[Dataset excerpt]
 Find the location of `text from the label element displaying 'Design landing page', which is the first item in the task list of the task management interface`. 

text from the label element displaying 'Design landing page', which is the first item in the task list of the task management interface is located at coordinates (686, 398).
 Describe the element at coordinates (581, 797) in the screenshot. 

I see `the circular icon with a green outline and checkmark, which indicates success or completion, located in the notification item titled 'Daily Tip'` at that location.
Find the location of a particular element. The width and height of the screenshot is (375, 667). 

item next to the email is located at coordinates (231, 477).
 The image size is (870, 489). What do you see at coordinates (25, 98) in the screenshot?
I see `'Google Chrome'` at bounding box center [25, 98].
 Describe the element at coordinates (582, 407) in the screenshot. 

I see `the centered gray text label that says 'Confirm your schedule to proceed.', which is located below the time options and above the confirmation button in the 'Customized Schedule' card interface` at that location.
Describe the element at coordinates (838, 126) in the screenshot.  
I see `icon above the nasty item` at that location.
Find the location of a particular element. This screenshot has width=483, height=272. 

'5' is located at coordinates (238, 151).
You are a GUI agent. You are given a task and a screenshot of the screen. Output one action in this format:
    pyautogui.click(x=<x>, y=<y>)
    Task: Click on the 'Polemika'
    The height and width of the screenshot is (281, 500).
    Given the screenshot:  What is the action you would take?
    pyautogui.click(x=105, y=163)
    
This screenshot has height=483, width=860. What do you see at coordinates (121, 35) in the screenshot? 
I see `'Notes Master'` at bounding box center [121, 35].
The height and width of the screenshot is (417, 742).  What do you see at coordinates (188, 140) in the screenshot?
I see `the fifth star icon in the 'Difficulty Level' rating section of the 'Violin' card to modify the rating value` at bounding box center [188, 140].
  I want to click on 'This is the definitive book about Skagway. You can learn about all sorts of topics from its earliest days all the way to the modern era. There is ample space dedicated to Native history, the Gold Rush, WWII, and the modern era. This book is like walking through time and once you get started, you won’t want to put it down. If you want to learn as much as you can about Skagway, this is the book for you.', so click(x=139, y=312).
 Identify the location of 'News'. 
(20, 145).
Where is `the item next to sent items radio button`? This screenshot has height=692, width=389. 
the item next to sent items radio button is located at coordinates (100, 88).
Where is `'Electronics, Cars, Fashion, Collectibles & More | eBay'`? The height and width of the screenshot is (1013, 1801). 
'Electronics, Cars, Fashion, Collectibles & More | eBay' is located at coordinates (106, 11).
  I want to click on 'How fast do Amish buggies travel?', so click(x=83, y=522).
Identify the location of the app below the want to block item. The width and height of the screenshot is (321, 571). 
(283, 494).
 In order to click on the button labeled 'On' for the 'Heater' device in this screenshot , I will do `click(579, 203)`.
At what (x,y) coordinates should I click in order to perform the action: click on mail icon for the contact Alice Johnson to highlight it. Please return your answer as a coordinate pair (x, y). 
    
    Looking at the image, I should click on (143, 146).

▸ **Objective**
Return exactly the lines of the listing between the line containing "has height=692, width=389." and the line containing "In order to click", inclusive.

▸ **Full output**
Where is `the item next to sent items radio button`? This screenshot has height=692, width=389. 
the item next to sent items radio button is located at coordinates (100, 88).
Where is `'Electronics, Cars, Fashion, Collectibles & More | eBay'`? The height and width of the screenshot is (1013, 1801). 
'Electronics, Cars, Fashion, Collectibles & More | eBay' is located at coordinates (106, 11).
  I want to click on 'How fast do Amish buggies travel?', so click(x=83, y=522).
Identify the location of the app below the want to block item. The width and height of the screenshot is (321, 571). 
(283, 494).
 In order to click on the button labeled 'On' for the 'Heater' device in this screenshot , I will do `click(579, 203)`.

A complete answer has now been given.